Guatemala–Mexico border

The Guatemala–Mexico border is the international border between Guatemala and Mexico. It measures 871 km (541 mi) and runs between north and west Guatemala (the Guatemalan departments of San Marcos, Huehuetenango, El Quiché and El Petén) and the Mexican states of Quintana Roo, Campeche, Tabasco and Chiapas. The border includes stretches of the Usumacinta River, the Salinas River, and the Suchiate River.

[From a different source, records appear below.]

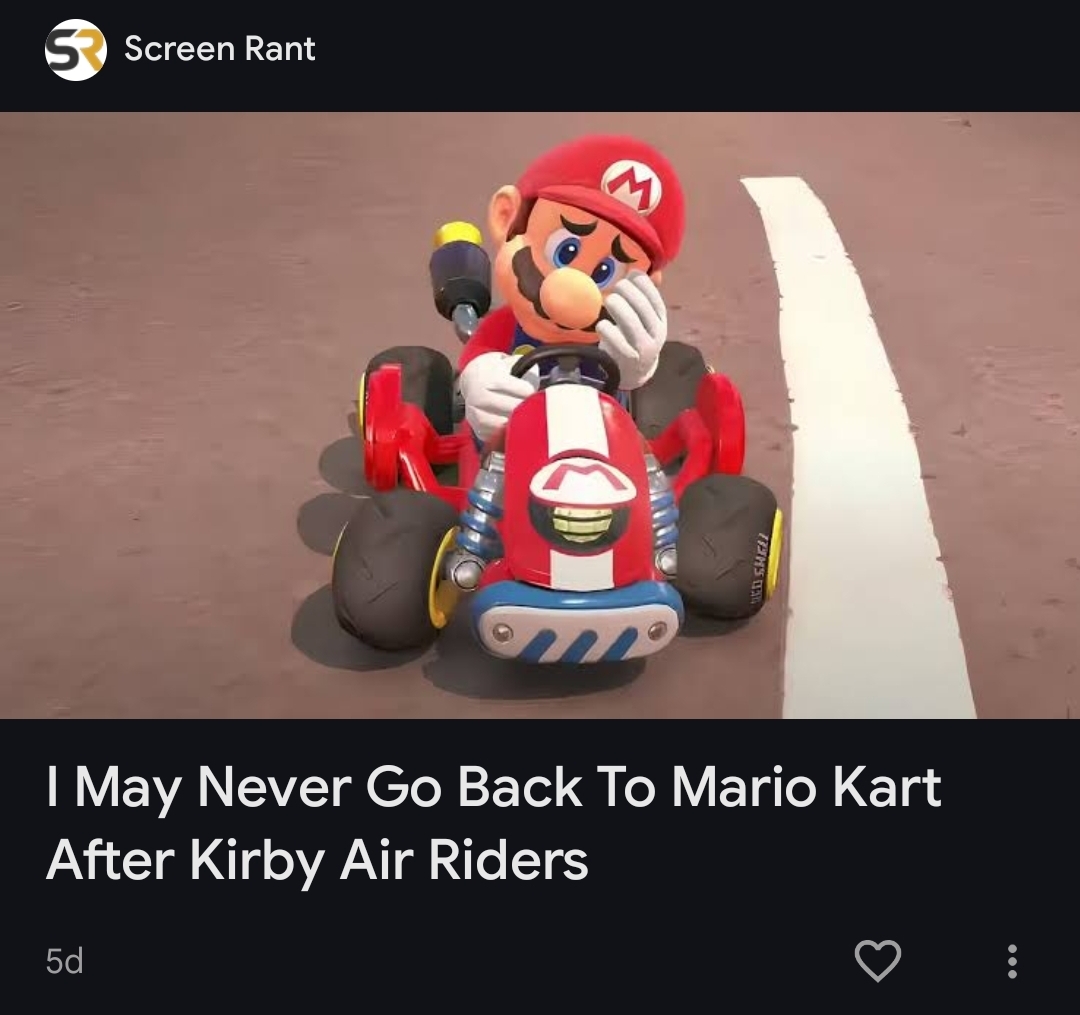Open the sad Mario kart article thumbnail
The width and height of the screenshot is (1080, 1015).
[x=540, y=415]
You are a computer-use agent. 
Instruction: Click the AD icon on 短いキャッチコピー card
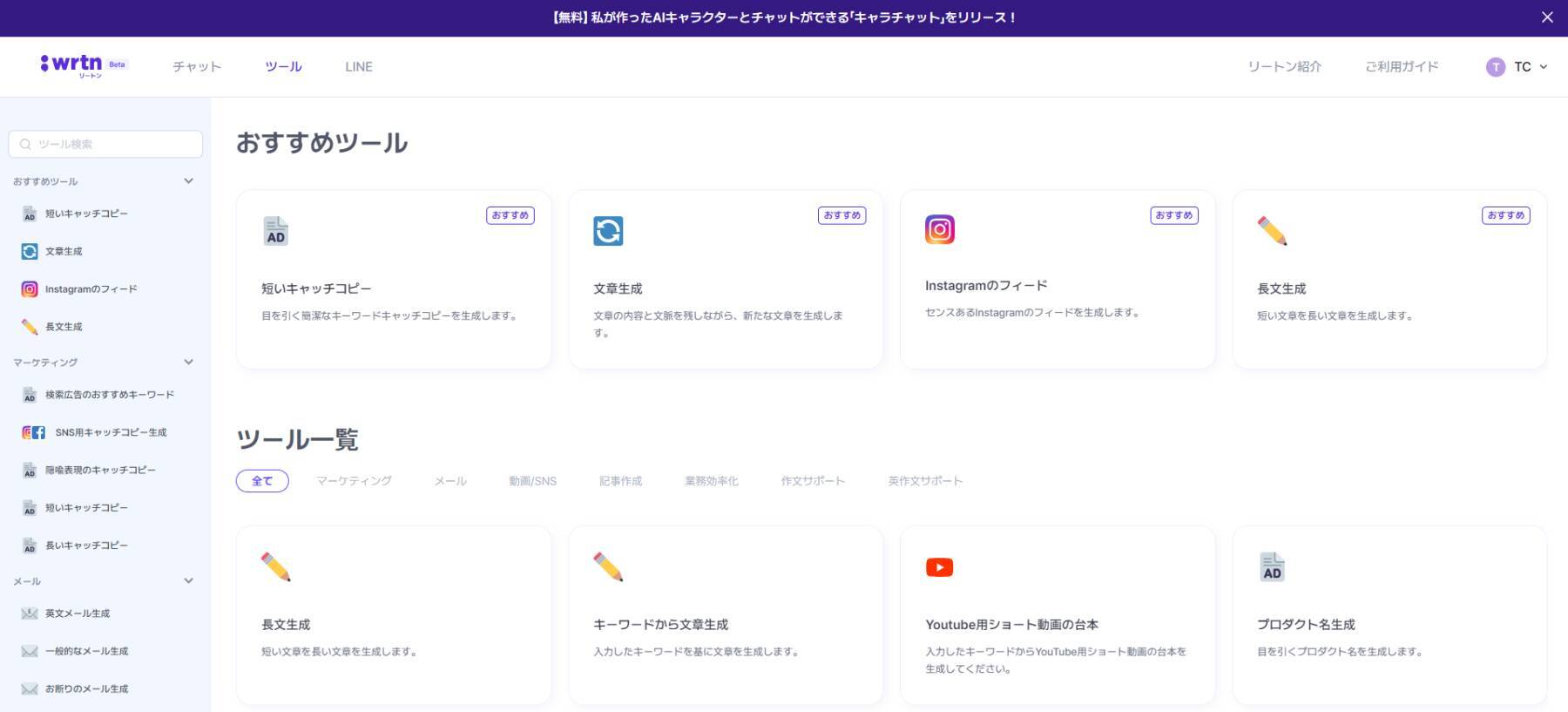coord(275,231)
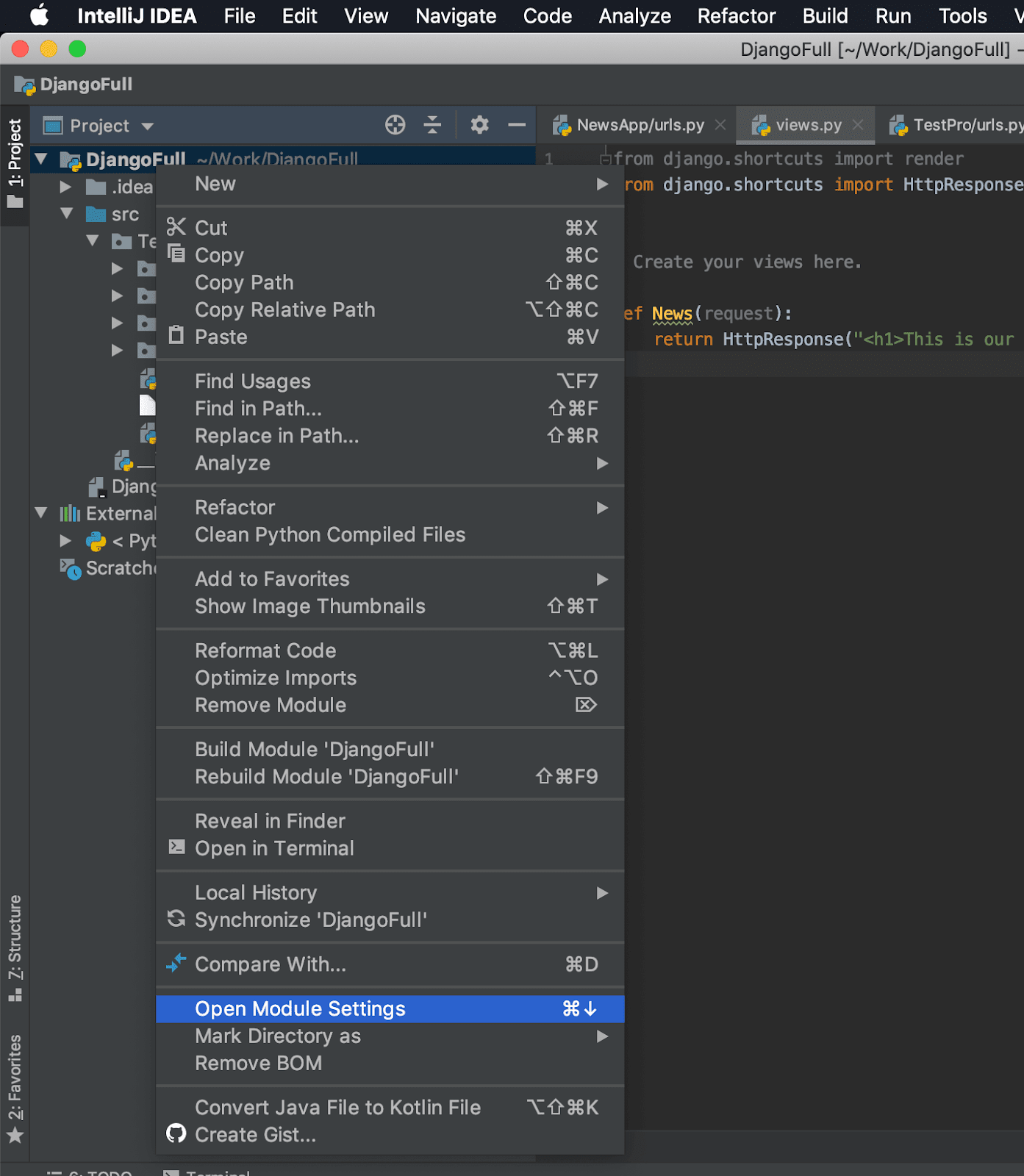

It is across this border that most of the commerce between Mexico and Guatemala and the rest of Central America takes place. In some models, this border represents the division between the Central American region of North America and North America proper.

Immigration issues

In 2006, Joseph Contreras profiled the issue of Guatemalan immigrants illegally entering Mexico for Newsweek magazine and pointed out that while Mexican president Vicente Fox demanded that the United States grant legal residency to millions of undocumented Mexican immigrants, Mexico had only granted legal status to 15,000 undocumented immigrants. Additionally, Contreras found that at coffee farms in the Mexican state Chiapas, "40,000 Guatemalan field hands endure backbreaking jobs and squalid living conditions to earn roughly [US]$3.50 a day" and that some farmers "even deduct the cost of room and board from that amount."[1] The Mexican National Institute of Migration estimated that 400,235 people crossed the border illegally every year and that around 150,000 of them intended to enter the United States.[2]